How the network traffic flow in Openstack covering N/S traffic?

In this article I am going to show the flow of network traffic in openstack environment. Networking is a complex topic in openstack setup. Most of the users are not aware of the network flow inside openstack. Lot of virtual devices are involved in communication.

Test Lab setup : Covering N/S traffic. Instance reaching to external world.

RHEL OSP 7 oackstack installation on Linux machine as KVM.

Running test1 instance with fixed and floating IP.

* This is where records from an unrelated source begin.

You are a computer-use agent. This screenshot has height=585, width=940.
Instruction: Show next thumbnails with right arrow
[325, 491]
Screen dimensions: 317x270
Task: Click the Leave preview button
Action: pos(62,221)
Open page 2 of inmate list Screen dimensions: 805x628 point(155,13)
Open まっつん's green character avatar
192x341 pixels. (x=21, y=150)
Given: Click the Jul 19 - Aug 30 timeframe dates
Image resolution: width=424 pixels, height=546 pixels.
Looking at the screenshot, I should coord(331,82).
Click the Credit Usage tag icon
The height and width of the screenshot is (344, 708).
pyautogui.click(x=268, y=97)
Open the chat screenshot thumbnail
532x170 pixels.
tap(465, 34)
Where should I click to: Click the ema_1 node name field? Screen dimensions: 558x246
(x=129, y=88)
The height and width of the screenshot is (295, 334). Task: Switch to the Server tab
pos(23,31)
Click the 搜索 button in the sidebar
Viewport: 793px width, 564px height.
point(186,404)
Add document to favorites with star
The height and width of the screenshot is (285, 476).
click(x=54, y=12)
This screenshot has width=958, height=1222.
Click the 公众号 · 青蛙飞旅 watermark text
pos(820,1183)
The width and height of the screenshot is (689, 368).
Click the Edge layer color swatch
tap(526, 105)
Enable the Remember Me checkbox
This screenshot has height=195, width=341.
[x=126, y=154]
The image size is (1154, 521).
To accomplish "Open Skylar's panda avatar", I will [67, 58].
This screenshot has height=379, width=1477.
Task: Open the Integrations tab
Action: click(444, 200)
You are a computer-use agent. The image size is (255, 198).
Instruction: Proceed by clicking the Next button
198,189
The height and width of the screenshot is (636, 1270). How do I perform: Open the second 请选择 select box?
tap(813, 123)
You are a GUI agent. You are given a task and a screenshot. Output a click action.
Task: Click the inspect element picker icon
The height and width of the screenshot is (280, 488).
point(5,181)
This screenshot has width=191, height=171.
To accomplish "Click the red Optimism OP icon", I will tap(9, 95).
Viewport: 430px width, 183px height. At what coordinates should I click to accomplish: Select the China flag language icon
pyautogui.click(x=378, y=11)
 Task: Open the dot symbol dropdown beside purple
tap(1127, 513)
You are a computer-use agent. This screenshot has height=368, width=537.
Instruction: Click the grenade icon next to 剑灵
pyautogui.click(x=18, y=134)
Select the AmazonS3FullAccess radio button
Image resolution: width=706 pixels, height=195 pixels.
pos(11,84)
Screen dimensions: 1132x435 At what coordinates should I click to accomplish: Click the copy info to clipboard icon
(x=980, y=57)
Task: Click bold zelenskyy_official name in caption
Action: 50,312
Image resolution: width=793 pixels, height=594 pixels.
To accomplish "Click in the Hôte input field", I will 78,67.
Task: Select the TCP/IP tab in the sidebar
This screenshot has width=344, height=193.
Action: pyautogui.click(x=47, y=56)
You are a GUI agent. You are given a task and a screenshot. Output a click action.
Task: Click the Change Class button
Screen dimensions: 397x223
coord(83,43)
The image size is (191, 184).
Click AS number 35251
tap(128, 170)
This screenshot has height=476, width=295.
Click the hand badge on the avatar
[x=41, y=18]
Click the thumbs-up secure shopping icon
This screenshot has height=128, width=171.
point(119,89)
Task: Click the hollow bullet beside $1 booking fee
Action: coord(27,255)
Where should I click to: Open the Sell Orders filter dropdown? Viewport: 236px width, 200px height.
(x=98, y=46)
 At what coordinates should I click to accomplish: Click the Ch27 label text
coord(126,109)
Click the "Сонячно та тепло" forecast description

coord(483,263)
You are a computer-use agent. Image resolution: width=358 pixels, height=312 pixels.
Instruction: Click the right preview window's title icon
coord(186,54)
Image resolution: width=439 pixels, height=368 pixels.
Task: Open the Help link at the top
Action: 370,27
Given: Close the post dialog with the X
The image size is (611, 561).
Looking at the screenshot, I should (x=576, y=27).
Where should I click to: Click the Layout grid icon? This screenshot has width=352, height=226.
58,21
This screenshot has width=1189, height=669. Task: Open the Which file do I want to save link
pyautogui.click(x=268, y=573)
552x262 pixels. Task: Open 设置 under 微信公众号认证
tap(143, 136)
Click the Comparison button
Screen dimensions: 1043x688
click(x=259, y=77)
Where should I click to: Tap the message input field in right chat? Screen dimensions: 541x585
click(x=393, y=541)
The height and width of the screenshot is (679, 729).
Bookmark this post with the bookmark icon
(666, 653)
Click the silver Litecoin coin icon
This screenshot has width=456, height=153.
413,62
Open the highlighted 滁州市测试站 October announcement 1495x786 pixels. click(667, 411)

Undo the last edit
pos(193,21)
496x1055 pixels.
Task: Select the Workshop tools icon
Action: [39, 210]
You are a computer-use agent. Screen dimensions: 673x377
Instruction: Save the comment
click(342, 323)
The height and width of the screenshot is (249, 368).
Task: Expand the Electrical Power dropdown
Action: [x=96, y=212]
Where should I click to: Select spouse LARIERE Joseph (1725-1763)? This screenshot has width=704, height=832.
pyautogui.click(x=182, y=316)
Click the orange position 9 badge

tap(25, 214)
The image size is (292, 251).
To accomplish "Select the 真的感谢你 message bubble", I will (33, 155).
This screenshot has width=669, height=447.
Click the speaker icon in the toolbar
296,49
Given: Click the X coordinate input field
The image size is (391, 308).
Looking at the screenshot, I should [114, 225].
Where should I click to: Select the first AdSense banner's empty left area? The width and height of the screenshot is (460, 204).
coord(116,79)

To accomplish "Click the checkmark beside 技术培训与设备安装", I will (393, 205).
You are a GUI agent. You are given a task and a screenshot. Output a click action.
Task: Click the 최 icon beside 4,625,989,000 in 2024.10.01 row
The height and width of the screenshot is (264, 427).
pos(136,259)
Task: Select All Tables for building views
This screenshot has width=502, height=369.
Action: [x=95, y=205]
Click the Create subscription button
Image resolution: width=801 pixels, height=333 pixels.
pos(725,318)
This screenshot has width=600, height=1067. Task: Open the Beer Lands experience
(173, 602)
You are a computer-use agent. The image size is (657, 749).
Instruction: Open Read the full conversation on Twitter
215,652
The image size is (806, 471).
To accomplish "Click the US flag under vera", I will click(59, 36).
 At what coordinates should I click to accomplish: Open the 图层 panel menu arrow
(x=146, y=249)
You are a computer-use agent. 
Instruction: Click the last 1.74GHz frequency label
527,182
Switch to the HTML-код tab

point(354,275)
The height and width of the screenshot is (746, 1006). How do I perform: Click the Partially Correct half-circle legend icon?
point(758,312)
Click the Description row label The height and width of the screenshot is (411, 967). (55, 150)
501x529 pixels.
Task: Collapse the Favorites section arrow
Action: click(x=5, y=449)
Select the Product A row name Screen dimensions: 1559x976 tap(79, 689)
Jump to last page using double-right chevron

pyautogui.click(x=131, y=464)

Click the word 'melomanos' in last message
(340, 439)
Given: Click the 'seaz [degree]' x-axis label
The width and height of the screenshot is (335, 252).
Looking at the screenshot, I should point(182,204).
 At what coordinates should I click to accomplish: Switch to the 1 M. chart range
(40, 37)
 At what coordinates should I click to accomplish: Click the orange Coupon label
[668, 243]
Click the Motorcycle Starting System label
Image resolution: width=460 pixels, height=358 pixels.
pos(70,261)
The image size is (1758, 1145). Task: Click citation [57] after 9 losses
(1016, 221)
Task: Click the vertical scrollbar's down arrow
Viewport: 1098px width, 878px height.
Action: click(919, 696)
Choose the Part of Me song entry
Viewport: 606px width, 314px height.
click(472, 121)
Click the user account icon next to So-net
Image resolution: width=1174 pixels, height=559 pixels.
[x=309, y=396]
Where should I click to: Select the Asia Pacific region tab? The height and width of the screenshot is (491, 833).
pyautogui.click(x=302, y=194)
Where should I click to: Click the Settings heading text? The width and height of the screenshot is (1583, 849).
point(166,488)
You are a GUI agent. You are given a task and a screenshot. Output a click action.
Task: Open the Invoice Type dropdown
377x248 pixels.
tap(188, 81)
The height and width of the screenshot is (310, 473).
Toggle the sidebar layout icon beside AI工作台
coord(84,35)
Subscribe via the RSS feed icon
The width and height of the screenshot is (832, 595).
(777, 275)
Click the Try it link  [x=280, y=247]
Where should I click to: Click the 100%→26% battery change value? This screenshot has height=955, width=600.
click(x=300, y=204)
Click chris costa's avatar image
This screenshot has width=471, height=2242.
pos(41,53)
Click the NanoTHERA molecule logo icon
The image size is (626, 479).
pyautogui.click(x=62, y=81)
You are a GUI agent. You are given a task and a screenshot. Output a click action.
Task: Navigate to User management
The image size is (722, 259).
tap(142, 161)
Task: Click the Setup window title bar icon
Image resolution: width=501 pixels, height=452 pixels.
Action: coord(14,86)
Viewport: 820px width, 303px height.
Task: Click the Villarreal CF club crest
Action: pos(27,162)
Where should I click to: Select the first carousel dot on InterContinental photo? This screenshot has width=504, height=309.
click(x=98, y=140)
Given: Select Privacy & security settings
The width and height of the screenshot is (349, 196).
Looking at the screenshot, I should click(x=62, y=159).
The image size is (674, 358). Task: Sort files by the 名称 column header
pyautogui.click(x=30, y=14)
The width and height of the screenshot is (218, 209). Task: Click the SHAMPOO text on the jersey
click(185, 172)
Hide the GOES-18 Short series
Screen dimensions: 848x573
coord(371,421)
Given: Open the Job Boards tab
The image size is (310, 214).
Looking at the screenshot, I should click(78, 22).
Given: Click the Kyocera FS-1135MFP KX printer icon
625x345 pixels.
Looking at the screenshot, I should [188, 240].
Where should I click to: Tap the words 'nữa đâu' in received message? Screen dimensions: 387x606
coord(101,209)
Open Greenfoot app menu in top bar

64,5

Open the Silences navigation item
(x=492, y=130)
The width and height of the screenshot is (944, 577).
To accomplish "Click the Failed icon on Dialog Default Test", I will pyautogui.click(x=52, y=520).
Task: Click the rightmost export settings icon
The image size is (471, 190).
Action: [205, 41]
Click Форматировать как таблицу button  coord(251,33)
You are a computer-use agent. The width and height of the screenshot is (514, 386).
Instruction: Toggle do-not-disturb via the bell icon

Step 1 : Showing the configuration details. As I am having only one running instance hence one bridge is created with two interfaces (qvb3d6dc685-c3 and tap3d6dc685-c3)

brctl show
bridge name    bridge id        STP enabled    interfaces
qbr3d6dc685-c3        8000.fa3c9708fc47    no        qvb3d6dc685-c3
tap3d6dc685-c3

As you may already know instance ethernet device will be directly connected to  “tap” device which further connects to one end of  veth pair.

Step 2 : Initially when you are creating networks in your openstack setup few imp things happens in background which we generally don’t care.

In my case when I created internal network with CIDR notation 10.10.2.0/24. I found that default gw of this network was automatically configured in qrouter namespace. It was assigned to interface starting with “qr-“.

Similarly of floating IP range (external network) first IP address will be assigned to the interface starting with “qg-” which is also present in router namespace. You can check these IPs using network namespace commands like :

# ip netns list

# ip netns exec <namespace> ip a

Step 3 : Before initiating the ping from instance to outside network. I started capturing the tcpdump using below commands.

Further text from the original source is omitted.